What the task asks: Exactly the line with "Click partially hidden" and the lines that follow it, through the closing line of the entries, should be restated, with nothing left out or added.

Excerpted records:
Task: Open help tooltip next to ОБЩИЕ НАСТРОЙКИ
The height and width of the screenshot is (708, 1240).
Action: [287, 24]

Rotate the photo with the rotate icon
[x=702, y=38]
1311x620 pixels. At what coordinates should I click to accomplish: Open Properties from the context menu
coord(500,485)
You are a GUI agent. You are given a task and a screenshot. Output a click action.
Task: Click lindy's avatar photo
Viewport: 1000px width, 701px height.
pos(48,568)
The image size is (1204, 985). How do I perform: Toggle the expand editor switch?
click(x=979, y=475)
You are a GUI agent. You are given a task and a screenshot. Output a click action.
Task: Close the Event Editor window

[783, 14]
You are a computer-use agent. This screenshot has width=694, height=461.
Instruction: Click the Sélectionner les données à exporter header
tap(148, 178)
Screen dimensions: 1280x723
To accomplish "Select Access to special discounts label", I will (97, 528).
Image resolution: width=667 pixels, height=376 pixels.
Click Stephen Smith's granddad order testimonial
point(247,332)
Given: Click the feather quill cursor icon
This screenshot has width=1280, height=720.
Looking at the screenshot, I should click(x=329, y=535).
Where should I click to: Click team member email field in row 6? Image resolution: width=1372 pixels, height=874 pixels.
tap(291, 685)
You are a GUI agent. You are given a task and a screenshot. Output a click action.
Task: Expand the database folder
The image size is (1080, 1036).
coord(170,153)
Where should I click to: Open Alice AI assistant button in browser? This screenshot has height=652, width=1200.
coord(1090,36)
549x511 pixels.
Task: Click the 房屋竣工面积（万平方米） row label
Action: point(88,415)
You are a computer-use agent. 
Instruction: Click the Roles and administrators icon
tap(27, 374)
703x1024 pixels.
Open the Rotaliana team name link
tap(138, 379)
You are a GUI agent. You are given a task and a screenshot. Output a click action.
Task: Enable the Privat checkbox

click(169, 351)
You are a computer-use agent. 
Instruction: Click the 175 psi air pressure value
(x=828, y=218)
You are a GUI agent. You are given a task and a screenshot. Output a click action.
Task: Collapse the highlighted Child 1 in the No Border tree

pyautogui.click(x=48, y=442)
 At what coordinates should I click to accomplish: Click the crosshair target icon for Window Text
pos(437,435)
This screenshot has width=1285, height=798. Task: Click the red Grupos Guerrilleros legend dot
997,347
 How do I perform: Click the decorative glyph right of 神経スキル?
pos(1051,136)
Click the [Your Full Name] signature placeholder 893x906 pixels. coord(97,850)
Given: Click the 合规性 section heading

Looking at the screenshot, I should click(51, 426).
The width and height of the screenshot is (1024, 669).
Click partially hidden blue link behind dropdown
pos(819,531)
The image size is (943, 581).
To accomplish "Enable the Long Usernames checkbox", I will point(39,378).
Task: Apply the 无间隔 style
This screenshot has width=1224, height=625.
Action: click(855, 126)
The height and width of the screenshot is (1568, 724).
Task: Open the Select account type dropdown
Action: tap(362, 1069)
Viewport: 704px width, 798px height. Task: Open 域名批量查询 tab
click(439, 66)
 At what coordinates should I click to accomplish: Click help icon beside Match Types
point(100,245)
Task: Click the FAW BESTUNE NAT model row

Written reply:
Click partially hidden blue link behind dropdown
pos(819,531)
The image size is (943, 581).
To accomplish "Enable the Long Usernames checkbox", I will point(39,378).
Task: Apply the 无间隔 style
This screenshot has width=1224, height=625.
Action: click(855, 126)
The height and width of the screenshot is (1568, 724).
Task: Open the Select account type dropdown
Action: tap(362, 1069)
Viewport: 704px width, 798px height. Task: Open 域名批量查询 tab
click(439, 66)
 At what coordinates should I click to accomplish: Click help icon beside Match Types
point(100,245)
Task: Click the FAW BESTUNE NAT model row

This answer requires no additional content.